Task prompt ->
Transcribe the stretch of entries below from the line with "Se realizó la 3ª Fiesta del Domador en Vieytes (311, 276)" through the line with "[Instagram] (98, 2530)", exactly and with both ends included; leave out all other lines.

Input material section start

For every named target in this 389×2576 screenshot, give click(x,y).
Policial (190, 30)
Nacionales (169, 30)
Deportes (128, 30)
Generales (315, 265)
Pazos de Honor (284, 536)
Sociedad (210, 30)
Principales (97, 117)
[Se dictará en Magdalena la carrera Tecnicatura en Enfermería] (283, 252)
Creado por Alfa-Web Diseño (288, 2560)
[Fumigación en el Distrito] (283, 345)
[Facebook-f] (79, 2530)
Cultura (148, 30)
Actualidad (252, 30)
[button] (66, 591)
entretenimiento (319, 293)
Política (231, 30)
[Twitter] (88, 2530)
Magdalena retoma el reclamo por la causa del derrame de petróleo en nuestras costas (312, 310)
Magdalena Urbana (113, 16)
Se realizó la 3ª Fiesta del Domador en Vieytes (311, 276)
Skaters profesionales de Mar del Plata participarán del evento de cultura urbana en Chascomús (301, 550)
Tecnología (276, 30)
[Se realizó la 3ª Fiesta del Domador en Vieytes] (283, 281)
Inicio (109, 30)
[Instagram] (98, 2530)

Input material section end
Input material section start

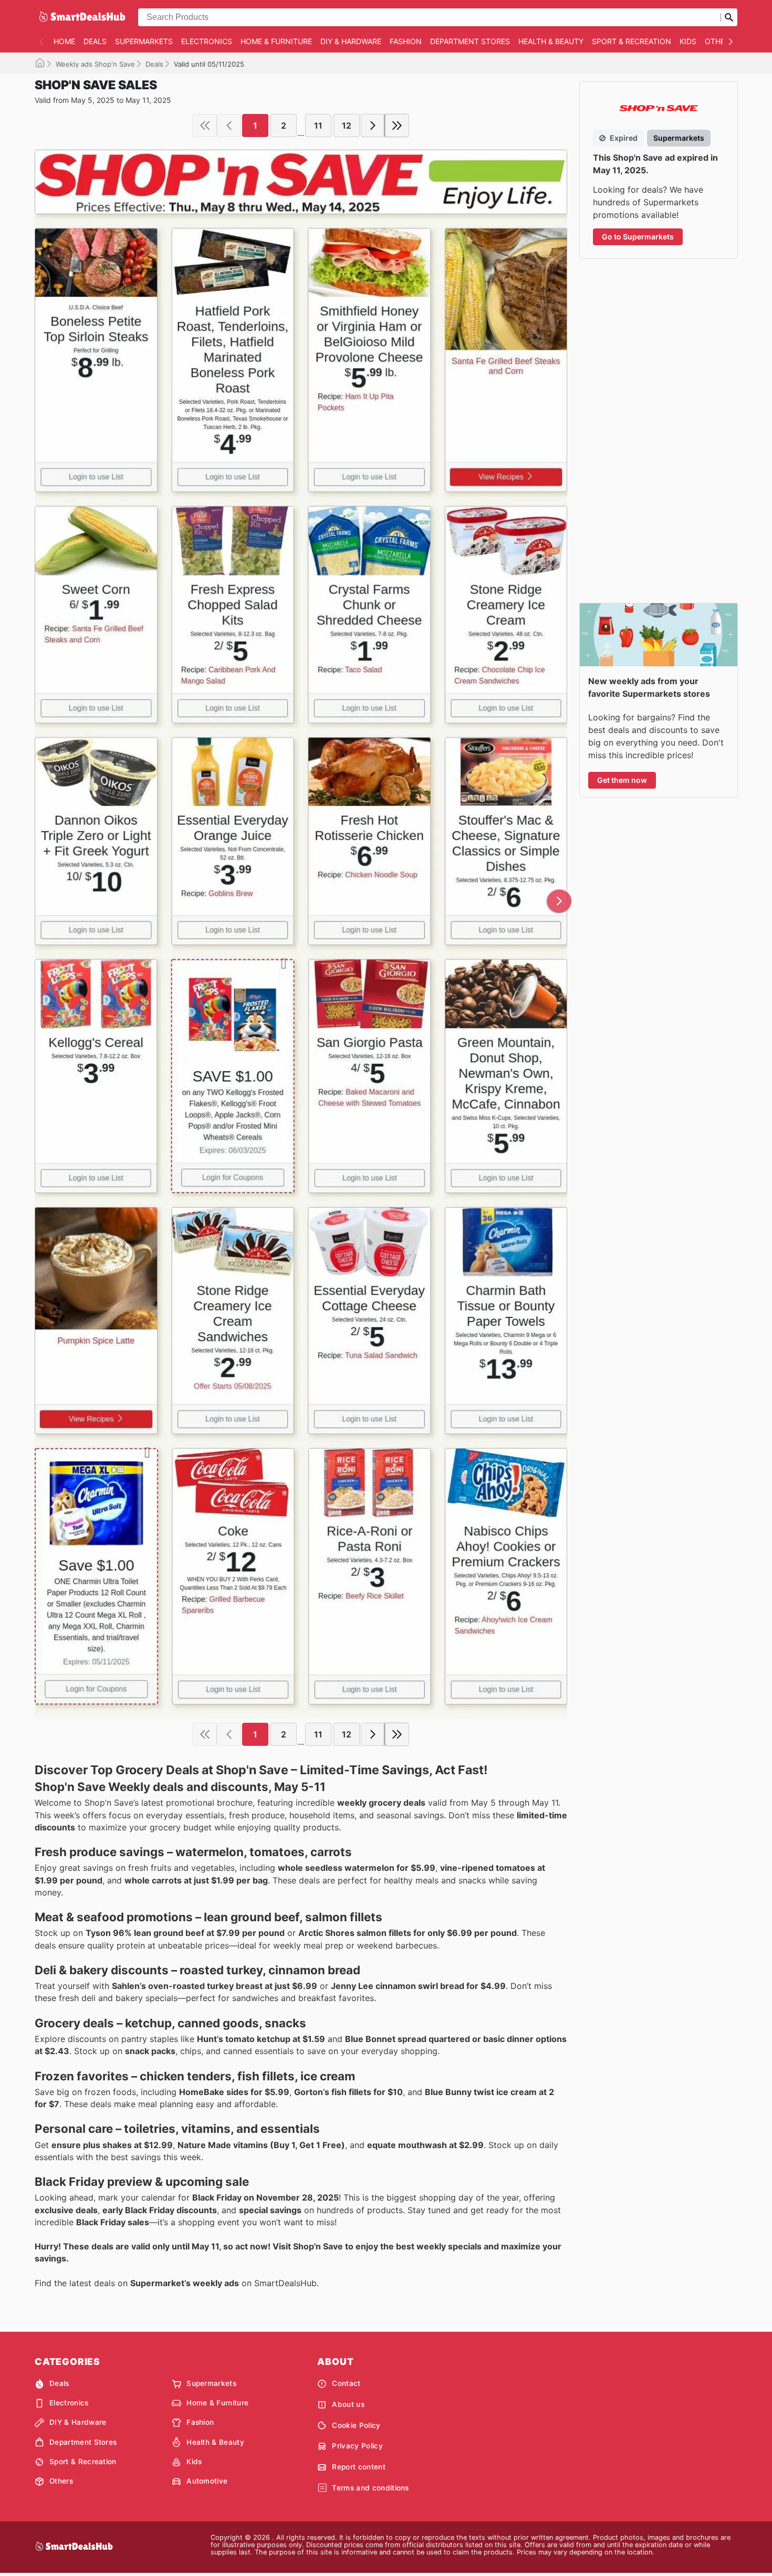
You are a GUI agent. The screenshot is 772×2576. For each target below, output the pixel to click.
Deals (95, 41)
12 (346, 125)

Input material section end

Result below ->
Se realizó la 3ª Fiesta del Domador en Vieytes (311, 276)
Skaters profesionales de Mar del Plata participarán del evento de cultura urbana en Chascomús (301, 550)
Tecnología (276, 30)
[Se realizó la 3ª Fiesta del Domador en Vieytes] (283, 281)
Inicio (109, 30)
[Instagram] (98, 2530)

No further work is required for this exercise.